[WHAT THE EXERCISE ASKS]
Leave the pictures out and transcribe every record exactly.

====== WORKING DATA ======

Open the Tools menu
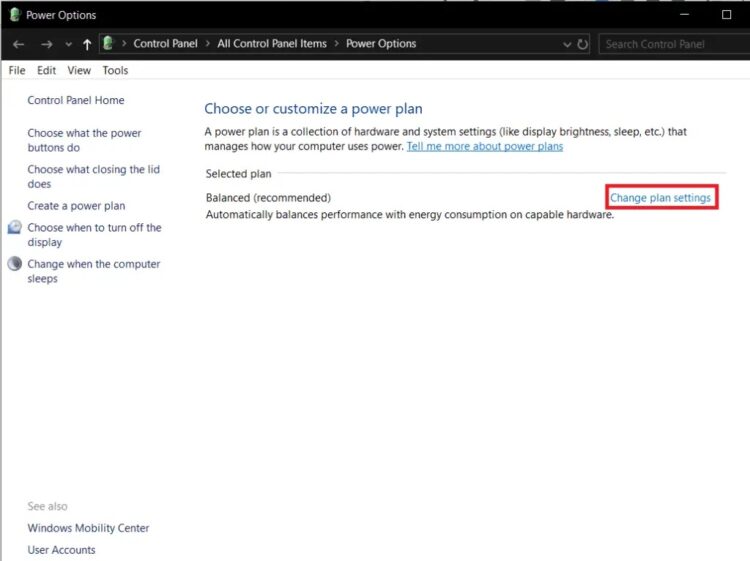point(115,71)
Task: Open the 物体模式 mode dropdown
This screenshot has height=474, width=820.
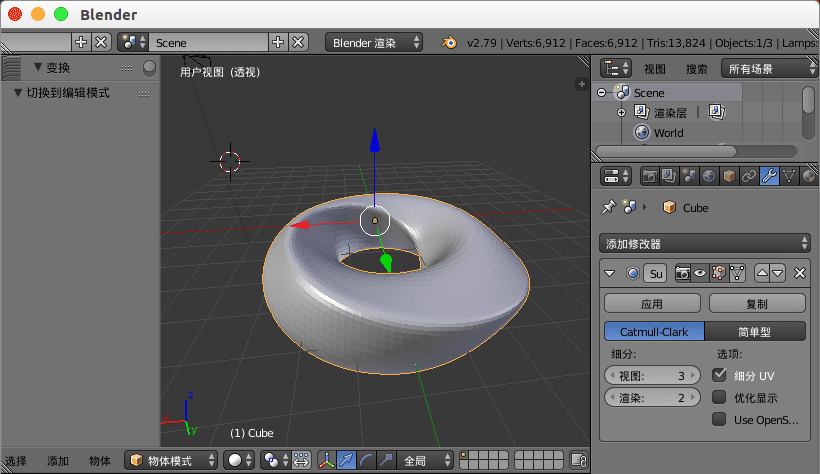Action: tap(172, 460)
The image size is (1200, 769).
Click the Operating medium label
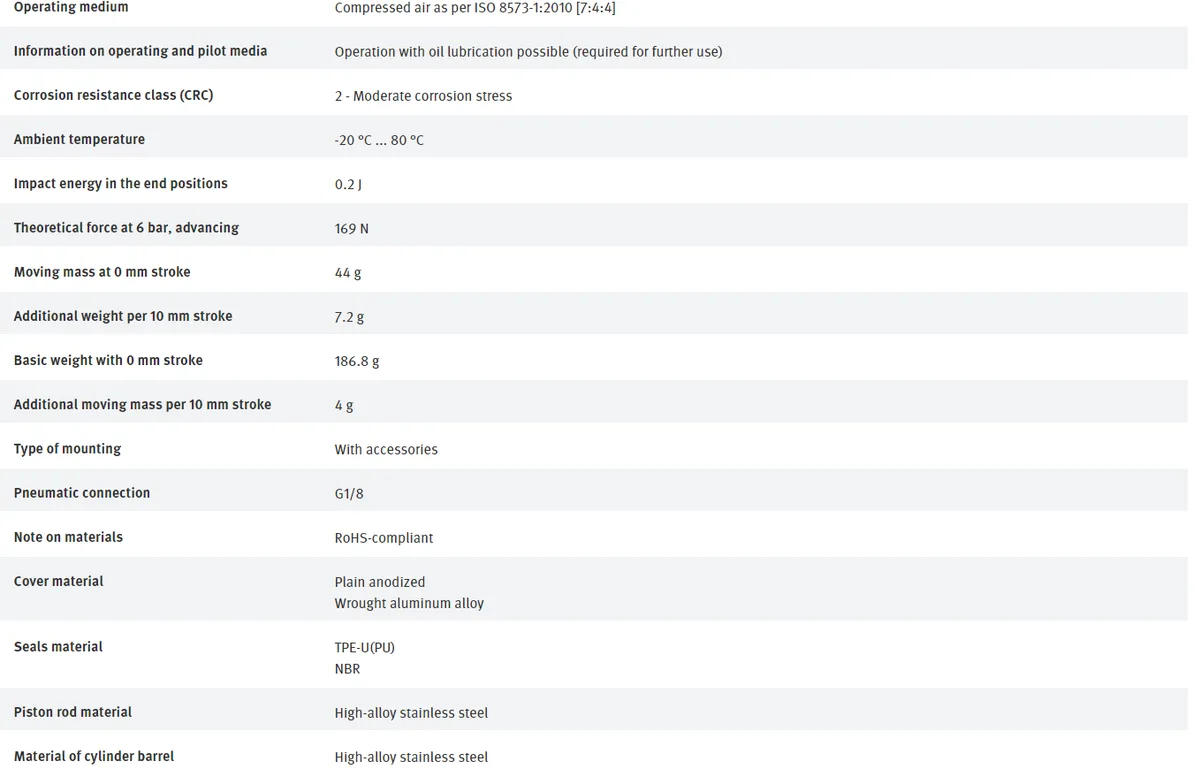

======

[OUTPUT FOR THIS TASK]
Open the Tools menu
point(115,71)
Task: Open the 物体模式 mode dropdown
This screenshot has height=474, width=820.
Action: tap(172, 460)
The image size is (1200, 769).
Click the Operating medium label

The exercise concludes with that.